Sugar production required intensive labor--and that labor came from slaves. Planting and harvesting cane was brutal. Processing the cane into a usable product was particularly hazardous, requiring the transfer of the boiling-hot substance into a series of vats, called a sugar train or Jamaican train.

Sugar production, 1820s, Antigua (rather idealized depiction)--From Wikipedia Commons

Norbert Rillieux, an engineer and "free person of color" from New Orleans, developed an improved system to crystallize the sugar that eliminated the multi-vat train system. But, as with Eli Whitney and the cotton gin, making sugar production more efficient was not good news for slaves.

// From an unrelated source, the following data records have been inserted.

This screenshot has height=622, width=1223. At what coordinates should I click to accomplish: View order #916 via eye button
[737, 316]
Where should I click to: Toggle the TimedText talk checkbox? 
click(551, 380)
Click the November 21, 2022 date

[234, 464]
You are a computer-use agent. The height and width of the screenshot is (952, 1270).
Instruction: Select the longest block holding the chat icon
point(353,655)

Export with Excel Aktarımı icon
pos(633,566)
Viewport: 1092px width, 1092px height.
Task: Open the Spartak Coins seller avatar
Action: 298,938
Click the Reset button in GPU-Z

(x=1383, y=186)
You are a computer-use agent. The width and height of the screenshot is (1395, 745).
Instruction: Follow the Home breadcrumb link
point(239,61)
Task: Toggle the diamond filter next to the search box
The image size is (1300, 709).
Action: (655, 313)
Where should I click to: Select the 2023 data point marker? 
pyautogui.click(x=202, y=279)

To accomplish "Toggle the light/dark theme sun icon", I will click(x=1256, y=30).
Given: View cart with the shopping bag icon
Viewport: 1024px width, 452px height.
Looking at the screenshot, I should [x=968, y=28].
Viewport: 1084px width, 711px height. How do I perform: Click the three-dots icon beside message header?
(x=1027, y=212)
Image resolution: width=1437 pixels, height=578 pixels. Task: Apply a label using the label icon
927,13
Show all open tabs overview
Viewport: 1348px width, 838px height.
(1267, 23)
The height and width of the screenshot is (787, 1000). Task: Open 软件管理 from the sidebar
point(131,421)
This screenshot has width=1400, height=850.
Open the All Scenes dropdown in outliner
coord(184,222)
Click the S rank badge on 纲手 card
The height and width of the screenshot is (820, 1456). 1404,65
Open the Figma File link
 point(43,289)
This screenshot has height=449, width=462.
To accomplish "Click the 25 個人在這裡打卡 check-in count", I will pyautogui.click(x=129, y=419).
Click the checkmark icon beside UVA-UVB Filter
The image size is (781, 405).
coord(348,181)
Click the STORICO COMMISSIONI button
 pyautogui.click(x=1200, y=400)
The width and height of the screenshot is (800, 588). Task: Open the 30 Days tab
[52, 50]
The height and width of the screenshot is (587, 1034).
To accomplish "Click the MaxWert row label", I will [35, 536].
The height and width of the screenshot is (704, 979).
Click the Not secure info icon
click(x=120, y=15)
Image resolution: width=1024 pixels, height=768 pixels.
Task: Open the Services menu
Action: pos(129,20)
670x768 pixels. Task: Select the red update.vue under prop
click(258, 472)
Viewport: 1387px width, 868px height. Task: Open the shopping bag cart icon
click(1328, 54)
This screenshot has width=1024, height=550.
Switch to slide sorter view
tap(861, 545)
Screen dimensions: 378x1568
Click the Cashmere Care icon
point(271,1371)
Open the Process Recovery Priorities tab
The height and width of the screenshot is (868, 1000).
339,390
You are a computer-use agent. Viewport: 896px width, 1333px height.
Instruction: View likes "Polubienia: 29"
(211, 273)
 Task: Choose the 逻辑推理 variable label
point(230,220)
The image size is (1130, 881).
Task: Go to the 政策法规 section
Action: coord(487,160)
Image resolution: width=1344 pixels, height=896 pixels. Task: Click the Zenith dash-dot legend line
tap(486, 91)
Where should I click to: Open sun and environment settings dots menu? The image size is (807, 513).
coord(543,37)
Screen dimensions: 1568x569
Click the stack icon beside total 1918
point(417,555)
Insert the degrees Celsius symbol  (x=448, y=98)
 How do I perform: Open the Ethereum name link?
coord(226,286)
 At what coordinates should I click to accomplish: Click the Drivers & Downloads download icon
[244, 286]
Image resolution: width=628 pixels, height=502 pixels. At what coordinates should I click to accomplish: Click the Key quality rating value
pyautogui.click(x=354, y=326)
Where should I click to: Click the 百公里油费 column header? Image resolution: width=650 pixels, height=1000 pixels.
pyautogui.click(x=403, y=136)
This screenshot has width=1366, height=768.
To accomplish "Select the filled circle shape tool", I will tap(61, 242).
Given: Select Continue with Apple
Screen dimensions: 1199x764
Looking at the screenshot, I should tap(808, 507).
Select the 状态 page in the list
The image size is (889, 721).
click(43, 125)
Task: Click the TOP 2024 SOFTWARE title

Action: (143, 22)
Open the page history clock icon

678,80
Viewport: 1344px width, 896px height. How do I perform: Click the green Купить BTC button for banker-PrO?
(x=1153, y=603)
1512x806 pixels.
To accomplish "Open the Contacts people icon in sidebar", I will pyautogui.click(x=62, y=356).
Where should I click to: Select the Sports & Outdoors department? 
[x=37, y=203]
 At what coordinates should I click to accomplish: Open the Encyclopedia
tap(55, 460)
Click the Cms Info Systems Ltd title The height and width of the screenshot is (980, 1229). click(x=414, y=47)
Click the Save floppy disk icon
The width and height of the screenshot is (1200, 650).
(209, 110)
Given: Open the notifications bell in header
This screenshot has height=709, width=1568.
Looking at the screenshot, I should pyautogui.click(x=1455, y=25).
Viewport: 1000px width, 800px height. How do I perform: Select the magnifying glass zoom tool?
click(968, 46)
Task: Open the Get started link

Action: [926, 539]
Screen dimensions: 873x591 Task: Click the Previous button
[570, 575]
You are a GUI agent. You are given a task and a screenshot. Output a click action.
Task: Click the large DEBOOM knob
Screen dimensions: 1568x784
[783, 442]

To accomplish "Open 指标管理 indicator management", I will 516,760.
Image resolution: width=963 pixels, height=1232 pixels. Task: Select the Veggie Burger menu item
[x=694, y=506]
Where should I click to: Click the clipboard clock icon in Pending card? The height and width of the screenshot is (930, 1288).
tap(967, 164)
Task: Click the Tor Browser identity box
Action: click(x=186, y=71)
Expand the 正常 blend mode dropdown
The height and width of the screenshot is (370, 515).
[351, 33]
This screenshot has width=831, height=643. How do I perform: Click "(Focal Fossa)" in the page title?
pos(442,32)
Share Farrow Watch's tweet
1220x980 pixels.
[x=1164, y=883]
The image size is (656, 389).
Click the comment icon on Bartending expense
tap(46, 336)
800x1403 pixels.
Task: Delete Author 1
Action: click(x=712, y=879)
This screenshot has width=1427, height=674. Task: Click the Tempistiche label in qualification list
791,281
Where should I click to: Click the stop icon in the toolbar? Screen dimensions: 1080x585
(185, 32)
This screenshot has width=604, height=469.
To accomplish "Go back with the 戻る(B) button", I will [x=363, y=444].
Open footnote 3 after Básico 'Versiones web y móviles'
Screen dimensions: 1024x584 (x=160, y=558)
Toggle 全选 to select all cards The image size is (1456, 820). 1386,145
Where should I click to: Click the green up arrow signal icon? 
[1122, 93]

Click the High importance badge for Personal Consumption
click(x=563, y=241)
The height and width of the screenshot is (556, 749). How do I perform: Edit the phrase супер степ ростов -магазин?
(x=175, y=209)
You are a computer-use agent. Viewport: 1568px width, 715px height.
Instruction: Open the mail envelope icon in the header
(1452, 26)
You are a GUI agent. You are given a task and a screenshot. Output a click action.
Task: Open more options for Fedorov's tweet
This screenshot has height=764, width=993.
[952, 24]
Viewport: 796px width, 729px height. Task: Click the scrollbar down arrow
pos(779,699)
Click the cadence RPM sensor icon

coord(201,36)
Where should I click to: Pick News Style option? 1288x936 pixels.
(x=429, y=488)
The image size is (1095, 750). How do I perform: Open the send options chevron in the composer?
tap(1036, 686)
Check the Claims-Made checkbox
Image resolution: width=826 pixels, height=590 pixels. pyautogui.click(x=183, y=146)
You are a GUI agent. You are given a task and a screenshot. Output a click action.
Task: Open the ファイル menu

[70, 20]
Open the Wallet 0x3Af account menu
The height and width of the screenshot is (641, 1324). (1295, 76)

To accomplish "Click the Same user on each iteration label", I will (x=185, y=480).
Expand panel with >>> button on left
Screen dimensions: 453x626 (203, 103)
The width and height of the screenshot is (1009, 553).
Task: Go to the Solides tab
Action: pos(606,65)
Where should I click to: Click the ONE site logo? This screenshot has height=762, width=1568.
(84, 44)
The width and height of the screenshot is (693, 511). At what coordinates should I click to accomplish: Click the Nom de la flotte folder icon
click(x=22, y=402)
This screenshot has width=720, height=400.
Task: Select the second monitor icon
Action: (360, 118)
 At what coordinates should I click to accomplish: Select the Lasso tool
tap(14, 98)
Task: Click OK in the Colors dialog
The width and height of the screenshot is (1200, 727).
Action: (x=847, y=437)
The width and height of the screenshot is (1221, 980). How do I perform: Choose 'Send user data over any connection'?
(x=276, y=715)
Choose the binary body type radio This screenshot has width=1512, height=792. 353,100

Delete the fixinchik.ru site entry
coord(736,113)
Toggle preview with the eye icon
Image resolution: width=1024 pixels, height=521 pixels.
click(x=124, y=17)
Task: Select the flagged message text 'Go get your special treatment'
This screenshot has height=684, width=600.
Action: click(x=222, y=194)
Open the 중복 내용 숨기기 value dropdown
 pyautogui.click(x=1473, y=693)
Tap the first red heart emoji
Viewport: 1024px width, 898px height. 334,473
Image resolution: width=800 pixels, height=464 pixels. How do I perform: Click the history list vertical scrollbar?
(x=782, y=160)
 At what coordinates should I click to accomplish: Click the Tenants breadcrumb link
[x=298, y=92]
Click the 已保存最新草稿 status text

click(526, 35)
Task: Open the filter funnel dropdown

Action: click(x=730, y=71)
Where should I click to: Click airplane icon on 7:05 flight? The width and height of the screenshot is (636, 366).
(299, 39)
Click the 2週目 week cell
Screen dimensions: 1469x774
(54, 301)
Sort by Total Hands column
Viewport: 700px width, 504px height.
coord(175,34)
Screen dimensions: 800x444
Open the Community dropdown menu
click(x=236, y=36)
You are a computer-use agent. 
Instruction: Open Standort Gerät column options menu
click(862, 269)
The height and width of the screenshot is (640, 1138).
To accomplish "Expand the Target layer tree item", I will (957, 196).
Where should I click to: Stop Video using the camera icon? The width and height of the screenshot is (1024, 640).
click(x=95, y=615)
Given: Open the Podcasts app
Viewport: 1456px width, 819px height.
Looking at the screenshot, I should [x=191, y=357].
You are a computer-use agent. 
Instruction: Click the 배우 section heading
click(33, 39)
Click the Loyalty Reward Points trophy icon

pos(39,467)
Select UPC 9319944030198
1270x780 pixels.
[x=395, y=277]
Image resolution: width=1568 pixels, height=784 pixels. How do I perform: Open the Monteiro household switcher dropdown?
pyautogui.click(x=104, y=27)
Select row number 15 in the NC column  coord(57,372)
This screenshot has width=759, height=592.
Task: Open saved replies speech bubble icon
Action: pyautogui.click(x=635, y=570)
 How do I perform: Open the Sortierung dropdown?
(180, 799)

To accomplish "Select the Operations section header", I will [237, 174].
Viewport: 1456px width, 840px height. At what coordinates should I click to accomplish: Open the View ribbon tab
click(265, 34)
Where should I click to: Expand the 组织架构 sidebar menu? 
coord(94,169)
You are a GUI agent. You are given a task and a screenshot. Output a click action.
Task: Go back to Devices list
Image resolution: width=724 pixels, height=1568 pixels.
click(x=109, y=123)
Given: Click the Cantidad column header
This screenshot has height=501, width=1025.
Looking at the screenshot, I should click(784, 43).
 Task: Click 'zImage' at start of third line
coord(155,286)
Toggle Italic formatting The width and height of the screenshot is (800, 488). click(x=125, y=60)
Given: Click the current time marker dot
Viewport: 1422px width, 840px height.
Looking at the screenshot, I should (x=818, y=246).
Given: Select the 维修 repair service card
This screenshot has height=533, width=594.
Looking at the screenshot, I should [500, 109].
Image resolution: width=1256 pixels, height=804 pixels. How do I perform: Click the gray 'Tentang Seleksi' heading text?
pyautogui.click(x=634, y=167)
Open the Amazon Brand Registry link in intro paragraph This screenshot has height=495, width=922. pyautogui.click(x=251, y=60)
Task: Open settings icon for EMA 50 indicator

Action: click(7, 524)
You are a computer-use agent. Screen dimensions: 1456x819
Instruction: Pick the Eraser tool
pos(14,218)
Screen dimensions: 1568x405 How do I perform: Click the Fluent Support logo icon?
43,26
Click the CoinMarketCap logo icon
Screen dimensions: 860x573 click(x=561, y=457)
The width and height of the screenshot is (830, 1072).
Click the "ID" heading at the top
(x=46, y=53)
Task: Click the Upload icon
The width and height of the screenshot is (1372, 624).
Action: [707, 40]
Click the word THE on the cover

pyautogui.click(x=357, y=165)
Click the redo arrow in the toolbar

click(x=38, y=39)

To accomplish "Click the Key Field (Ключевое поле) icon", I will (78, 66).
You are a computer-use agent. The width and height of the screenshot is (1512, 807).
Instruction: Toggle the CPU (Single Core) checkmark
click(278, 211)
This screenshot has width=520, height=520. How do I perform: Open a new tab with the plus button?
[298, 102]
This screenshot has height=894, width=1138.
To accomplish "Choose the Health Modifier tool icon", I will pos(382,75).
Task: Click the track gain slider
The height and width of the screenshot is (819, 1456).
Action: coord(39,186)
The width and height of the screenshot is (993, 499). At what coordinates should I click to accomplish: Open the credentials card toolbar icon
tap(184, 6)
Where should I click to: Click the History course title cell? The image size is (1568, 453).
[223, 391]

The Free Produce Movement developed to boycott slave-made products, including sugar and, perhaps most famously, cotton. In the 1820s in Leicester, England, a woman named Elizabeth Heyrick led an effort to boycott West Indian sugar; according to one account, about 400,000 people joined in across England. In the United States the Colored Free Produce Society of Philadelphia formed in the 1830s. Several Quaker-led groups also operated, especially in the 1830s and 1840s. Similarly, the constitution of the Philadelphia Free Produce Association of Friends stated the group formed to "promote the use and facilitate the acquirement of goods supplied by free labor." George Taylor, a merchant at the corner of Fifth and Cherry streets, could provide these items wholesale or retail.

A sorghum drop, which has a molasses-y taste.

According to Benjamin, sweet sorghum, or sorghum molasses, was one proposed alternative to sugar. Sorghum originally came to the U.S. via slaves, she explained, but it could grow in a wider variety of climates than cane sugar and did not rely on plantation-style production.

Unfortunately, sorghum cannot crystallize like sugar and is not as versatile a product. While it remains in production today, it never really caught on--and it unfortunately played no role in bringing down slavery.

Benjamin provided samples of many historic sweets and candies--from licorice root used as natural toothbrushes, to peanut brittle from a recipe by George Washington Carver, to taffy and sugar sticks that were a favorite of Queen Victoria. She has written several books on candy history and sells historic candy in a shop in Harpers Ferry, West Virginia.